▸ **Exercise description**
Transcribe all records verbatim.

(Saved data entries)
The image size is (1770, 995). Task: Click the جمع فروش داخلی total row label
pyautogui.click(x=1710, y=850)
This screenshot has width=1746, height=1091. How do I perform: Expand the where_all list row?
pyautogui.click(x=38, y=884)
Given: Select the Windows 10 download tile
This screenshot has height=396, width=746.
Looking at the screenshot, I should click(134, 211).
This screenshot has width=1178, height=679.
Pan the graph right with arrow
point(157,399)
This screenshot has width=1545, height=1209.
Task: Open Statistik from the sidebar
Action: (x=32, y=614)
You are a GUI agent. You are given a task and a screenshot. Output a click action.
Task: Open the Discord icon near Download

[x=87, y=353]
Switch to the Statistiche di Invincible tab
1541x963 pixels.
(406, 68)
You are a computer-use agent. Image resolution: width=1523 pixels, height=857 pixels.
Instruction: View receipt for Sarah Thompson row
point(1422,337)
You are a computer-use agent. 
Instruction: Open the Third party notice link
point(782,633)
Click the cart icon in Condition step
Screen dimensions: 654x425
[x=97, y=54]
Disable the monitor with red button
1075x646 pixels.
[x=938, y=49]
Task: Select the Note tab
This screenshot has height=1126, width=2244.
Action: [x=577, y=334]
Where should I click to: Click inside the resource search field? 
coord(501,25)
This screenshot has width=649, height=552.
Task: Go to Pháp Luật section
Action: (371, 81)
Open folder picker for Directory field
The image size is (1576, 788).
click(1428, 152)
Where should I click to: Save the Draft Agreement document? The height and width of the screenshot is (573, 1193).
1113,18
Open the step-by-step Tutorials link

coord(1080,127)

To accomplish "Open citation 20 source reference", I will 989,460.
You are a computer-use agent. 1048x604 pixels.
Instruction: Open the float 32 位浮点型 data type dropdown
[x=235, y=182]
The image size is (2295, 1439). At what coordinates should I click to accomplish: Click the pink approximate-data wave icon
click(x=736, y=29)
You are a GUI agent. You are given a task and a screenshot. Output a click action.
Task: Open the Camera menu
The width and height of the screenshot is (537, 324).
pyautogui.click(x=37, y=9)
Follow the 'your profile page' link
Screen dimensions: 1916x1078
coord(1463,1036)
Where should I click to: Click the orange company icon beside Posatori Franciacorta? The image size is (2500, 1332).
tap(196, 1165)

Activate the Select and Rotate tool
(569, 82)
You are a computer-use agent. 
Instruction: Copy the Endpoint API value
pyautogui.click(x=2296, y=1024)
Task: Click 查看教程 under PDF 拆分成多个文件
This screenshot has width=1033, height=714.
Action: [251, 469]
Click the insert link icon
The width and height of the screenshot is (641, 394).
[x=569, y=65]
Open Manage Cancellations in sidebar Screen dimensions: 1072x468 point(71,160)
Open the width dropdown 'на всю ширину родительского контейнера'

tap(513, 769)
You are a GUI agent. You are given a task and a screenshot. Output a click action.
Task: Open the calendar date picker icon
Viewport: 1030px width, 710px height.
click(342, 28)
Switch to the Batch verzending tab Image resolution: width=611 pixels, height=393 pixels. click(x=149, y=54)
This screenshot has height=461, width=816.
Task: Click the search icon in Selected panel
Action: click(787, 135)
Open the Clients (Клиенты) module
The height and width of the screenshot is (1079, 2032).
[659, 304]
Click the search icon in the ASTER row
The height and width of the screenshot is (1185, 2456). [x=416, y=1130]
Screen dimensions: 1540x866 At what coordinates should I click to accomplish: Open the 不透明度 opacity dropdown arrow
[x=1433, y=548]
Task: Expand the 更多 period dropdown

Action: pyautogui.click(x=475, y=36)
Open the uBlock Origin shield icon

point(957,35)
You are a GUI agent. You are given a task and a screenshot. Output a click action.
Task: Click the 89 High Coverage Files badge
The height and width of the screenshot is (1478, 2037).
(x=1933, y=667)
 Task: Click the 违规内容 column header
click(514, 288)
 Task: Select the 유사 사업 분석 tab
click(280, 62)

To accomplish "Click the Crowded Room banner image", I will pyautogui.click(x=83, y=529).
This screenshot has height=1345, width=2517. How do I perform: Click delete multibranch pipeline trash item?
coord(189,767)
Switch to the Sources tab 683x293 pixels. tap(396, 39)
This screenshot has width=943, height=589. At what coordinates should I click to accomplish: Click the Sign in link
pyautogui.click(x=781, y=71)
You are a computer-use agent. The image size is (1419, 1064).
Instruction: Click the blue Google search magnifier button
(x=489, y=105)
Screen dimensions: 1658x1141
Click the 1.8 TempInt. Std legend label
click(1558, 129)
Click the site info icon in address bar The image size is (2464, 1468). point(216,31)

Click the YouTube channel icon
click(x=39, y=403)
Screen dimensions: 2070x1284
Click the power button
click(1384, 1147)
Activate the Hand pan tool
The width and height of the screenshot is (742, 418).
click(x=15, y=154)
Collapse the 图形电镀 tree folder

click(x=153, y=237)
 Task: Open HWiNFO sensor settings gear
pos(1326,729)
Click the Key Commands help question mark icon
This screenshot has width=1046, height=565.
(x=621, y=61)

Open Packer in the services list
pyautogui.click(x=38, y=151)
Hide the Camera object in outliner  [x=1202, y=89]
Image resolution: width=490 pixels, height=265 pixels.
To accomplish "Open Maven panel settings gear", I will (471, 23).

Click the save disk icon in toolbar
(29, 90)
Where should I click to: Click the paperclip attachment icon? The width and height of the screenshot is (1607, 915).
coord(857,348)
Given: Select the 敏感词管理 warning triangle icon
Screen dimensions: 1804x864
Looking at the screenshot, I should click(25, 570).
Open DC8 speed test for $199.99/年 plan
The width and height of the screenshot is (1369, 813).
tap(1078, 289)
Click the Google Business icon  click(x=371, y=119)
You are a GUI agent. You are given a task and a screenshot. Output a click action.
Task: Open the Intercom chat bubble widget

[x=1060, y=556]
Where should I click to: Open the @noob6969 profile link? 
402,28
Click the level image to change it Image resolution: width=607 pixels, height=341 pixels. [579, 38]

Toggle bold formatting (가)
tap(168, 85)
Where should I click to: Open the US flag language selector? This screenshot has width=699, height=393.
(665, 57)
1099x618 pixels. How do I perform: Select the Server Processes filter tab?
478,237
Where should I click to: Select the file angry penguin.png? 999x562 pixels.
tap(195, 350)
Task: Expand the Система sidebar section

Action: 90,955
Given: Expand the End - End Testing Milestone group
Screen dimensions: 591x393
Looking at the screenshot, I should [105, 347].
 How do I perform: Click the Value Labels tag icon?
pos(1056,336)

▸ **Result of the exercise**
The image size is (1770, 995). Task: Click the جمع فروش داخلی total row label
pyautogui.click(x=1710, y=850)
This screenshot has width=1746, height=1091. How do I perform: Expand the where_all list row?
pyautogui.click(x=38, y=884)
Given: Select the Windows 10 download tile
This screenshot has height=396, width=746.
Looking at the screenshot, I should click(134, 211).
This screenshot has width=1178, height=679.
Pan the graph right with arrow
point(157,399)
This screenshot has width=1545, height=1209.
Task: Open Statistik from the sidebar
Action: (x=32, y=614)
You are a GUI agent. You are given a task and a screenshot. Output a click action.
Task: Open the Discord icon near Download

[x=87, y=353]
Switch to the Statistiche di Invincible tab
1541x963 pixels.
(406, 68)
You are a computer-use agent. Image resolution: width=1523 pixels, height=857 pixels.
Instruction: View receipt for Sarah Thompson row
point(1422,337)
You are a computer-use agent. 
Instruction: Open the Third party notice link
point(782,633)
Click the cart icon in Condition step
Screen dimensions: 654x425
[x=97, y=54]
Disable the monitor with red button
1075x646 pixels.
[x=938, y=49]
Task: Select the Note tab
This screenshot has height=1126, width=2244.
Action: [x=577, y=334]
Where should I click to: Click inside the resource search field? 
coord(501,25)
This screenshot has width=649, height=552.
Task: Go to Pháp Luật section
Action: (371, 81)
Open folder picker for Directory field
The image size is (1576, 788).
click(1428, 152)
Where should I click to: Save the Draft Agreement document? The height and width of the screenshot is (573, 1193).
1113,18
Open the step-by-step Tutorials link

coord(1080,127)

To accomplish "Open citation 20 source reference", I will 989,460.
You are a computer-use agent. 1048x604 pixels.
Instruction: Open the float 32 位浮点型 data type dropdown
[x=235, y=182]
The image size is (2295, 1439). At what coordinates should I click to accomplish: Click the pink approximate-data wave icon
click(x=736, y=29)
You are a GUI agent. You are given a task and a screenshot. Output a click action.
Task: Open the Camera menu
The width and height of the screenshot is (537, 324).
pyautogui.click(x=37, y=9)
Follow the 'your profile page' link
Screen dimensions: 1916x1078
coord(1463,1036)
Where should I click to: Click the orange company icon beside Posatori Franciacorta? The image size is (2500, 1332).
tap(196, 1165)

Activate the Select and Rotate tool
(569, 82)
You are a computer-use agent. 
Instruction: Copy the Endpoint API value
pyautogui.click(x=2296, y=1024)
Task: Click 查看教程 under PDF 拆分成多个文件
This screenshot has width=1033, height=714.
Action: [251, 469]
Click the insert link icon
The width and height of the screenshot is (641, 394).
[x=569, y=65]
Open Manage Cancellations in sidebar Screen dimensions: 1072x468 point(71,160)
Open the width dropdown 'на всю ширину родительского контейнера'

tap(513, 769)
You are a GUI agent. You are given a task and a screenshot. Output a click action.
Task: Open the calendar date picker icon
Viewport: 1030px width, 710px height.
click(342, 28)
Switch to the Batch verzending tab Image resolution: width=611 pixels, height=393 pixels. click(x=149, y=54)
This screenshot has height=461, width=816.
Task: Click the search icon in Selected panel
Action: click(787, 135)
Open the Clients (Клиенты) module
The height and width of the screenshot is (1079, 2032).
[659, 304]
Click the search icon in the ASTER row
The height and width of the screenshot is (1185, 2456). [x=416, y=1130]
Screen dimensions: 1540x866 At what coordinates should I click to accomplish: Open the 不透明度 opacity dropdown arrow
[x=1433, y=548]
Task: Expand the 更多 period dropdown

Action: pyautogui.click(x=475, y=36)
Open the uBlock Origin shield icon

point(957,35)
You are a GUI agent. You are given a task and a screenshot. Output a click action.
Task: Click the 89 High Coverage Files badge
The height and width of the screenshot is (1478, 2037).
(x=1933, y=667)
 Task: Click the 违规内容 column header
click(514, 288)
 Task: Select the 유사 사업 분석 tab
click(280, 62)

To accomplish "Click the Crowded Room banner image", I will pyautogui.click(x=83, y=529).
This screenshot has height=1345, width=2517. How do I perform: Click delete multibranch pipeline trash item?
coord(189,767)
Switch to the Sources tab 683x293 pixels. tap(396, 39)
This screenshot has width=943, height=589. At what coordinates should I click to accomplish: Click the Sign in link
pyautogui.click(x=781, y=71)
You are a computer-use agent. The image size is (1419, 1064).
Instruction: Click the blue Google search magnifier button
(x=489, y=105)
Screen dimensions: 1658x1141
Click the 1.8 TempInt. Std legend label
click(1558, 129)
Click the site info icon in address bar The image size is (2464, 1468). point(216,31)

Click the YouTube channel icon
click(x=39, y=403)
Screen dimensions: 2070x1284
Click the power button
click(1384, 1147)
Activate the Hand pan tool
The width and height of the screenshot is (742, 418).
click(x=15, y=154)
Collapse the 图形电镀 tree folder

click(x=153, y=237)
 Task: Open HWiNFO sensor settings gear
pos(1326,729)
Click the Key Commands help question mark icon
This screenshot has width=1046, height=565.
(x=621, y=61)

Open Packer in the services list
pyautogui.click(x=38, y=151)
Hide the Camera object in outliner  [x=1202, y=89]
Image resolution: width=490 pixels, height=265 pixels.
To accomplish "Open Maven panel settings gear", I will (471, 23).

Click the save disk icon in toolbar
(29, 90)
Where should I click to: Click the paperclip attachment icon? The width and height of the screenshot is (1607, 915).
coord(857,348)
Given: Select the 敏感词管理 warning triangle icon
Screen dimensions: 1804x864
Looking at the screenshot, I should click(25, 570).
Open DC8 speed test for $199.99/年 plan
The width and height of the screenshot is (1369, 813).
tap(1078, 289)
Click the Google Business icon  click(x=371, y=119)
You are a GUI agent. You are given a task and a screenshot. Output a click action.
Task: Open the Intercom chat bubble widget

[x=1060, y=556]
Where should I click to: Open the @noob6969 profile link? 
402,28
Click the level image to change it Image resolution: width=607 pixels, height=341 pixels. [579, 38]

Toggle bold formatting (가)
tap(168, 85)
Where should I click to: Open the US flag language selector? This screenshot has width=699, height=393.
(665, 57)
1099x618 pixels. How do I perform: Select the Server Processes filter tab?
478,237
Where should I click to: Select the file angry penguin.png? 999x562 pixels.
tap(195, 350)
Task: Expand the Система sidebar section

Action: 90,955
Given: Expand the End - End Testing Milestone group
Screen dimensions: 591x393
Looking at the screenshot, I should [105, 347].
 How do I perform: Click the Value Labels tag icon?
pos(1056,336)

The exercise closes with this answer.